Episode 10 is probably the best episode in the collection, as Violet meets a little girl, while writing a series of letters for her mother. The girl wants a friend, but also is frustrated by the time Violet spends with her mother, time that the girl wants instead. This episode is utterly predictable, but it in no way lessens the impact, or its ability to break your heart. The final three episodes in the series shift focus, with a peace treaty about to be signed, and a war faction wanting to derail it and plunge the continent back into war. Violet gets drawn into the middle of this, as the dolls have been employed to document this momentous moment. This could have been a genre switch too far for the show, but thankfully even at its most action oriented, it’s still couched in the emotion of the piece, coloured by a potential reconciliation with the Major’s older brother, a man who blames Violet for what happened to Gilbert.
Thankfully, the OVA episode leaves the series on just the right note, with Violet hired to write the lyrics to a song, a job which once again needs her to connect with feelings that she didn’t know she had.
Violet Evergarden is all about coming to terms with loss and grief, and it is spectacularly effective in how it does this. Many anime shows that do this are deliberately manipulative, and Violet Evergarden is no different, but what is different is that you won’t care about its emotional contrivances, so good is the storytelling, so effective is the animation. Best of all is the character development. Many shows establish the characters and leave them as is, but Violet really goes on a journey here, dealing with her own grief, and experiences an increasing self-realisation, slowly recognising her feelings reflected in the people that she helps.

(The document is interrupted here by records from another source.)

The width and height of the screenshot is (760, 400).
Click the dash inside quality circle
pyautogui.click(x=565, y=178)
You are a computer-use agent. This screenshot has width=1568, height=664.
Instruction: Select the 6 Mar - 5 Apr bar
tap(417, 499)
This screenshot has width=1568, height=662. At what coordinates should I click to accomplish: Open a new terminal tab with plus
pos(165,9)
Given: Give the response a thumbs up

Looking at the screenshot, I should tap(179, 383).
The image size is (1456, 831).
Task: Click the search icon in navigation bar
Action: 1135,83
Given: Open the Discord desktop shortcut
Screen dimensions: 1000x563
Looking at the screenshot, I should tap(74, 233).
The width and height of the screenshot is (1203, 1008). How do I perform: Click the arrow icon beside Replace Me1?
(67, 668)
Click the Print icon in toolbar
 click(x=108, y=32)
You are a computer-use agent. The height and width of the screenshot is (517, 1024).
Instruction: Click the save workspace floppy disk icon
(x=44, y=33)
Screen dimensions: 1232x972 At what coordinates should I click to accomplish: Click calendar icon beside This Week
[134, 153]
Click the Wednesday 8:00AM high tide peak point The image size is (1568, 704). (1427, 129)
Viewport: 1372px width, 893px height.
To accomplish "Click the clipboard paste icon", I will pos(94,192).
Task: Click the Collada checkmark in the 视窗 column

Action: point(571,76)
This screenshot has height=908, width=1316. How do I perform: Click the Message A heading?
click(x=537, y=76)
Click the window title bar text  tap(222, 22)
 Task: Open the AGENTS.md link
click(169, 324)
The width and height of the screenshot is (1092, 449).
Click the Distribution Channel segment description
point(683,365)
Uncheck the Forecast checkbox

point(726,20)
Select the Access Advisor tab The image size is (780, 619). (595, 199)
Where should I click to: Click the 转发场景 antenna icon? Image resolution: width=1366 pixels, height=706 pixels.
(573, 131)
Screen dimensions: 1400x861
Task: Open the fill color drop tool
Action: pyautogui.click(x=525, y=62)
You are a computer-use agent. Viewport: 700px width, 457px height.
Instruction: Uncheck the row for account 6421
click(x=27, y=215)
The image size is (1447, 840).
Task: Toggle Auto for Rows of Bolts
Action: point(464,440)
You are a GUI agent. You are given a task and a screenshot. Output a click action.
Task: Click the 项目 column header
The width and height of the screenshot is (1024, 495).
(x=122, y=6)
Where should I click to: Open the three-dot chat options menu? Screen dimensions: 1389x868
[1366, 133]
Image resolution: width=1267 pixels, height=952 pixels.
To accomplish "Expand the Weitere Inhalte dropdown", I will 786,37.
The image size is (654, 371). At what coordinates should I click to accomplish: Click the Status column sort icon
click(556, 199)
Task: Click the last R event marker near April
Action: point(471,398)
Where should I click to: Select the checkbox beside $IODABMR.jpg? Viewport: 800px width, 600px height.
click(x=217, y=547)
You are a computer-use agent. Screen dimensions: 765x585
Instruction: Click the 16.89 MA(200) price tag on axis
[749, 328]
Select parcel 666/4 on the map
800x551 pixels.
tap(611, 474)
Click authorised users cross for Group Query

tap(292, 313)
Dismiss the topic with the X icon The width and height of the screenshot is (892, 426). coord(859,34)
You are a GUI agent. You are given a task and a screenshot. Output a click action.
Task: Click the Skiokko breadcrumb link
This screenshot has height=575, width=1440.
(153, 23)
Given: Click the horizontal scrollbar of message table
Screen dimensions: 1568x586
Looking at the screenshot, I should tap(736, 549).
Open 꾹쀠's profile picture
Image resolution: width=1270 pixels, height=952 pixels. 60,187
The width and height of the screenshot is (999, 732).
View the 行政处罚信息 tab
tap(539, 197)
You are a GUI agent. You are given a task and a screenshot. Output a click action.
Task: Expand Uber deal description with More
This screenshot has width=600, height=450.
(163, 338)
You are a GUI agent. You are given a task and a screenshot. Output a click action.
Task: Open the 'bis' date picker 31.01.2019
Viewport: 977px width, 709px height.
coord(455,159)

The show gets great treatment from All the Anime, when it comes to excellent image and audio quality. The package itself is an exercise in padding in a way. While they are nice to have for aesthetic reasons, the extended episode 13 and the movies really add nothing to the experience you’ll get from the series. But it’s all nice to have. Violet Evergarden is a show that is well worth watching, and well worth owning as well, and this UK release is probably the best English territory option.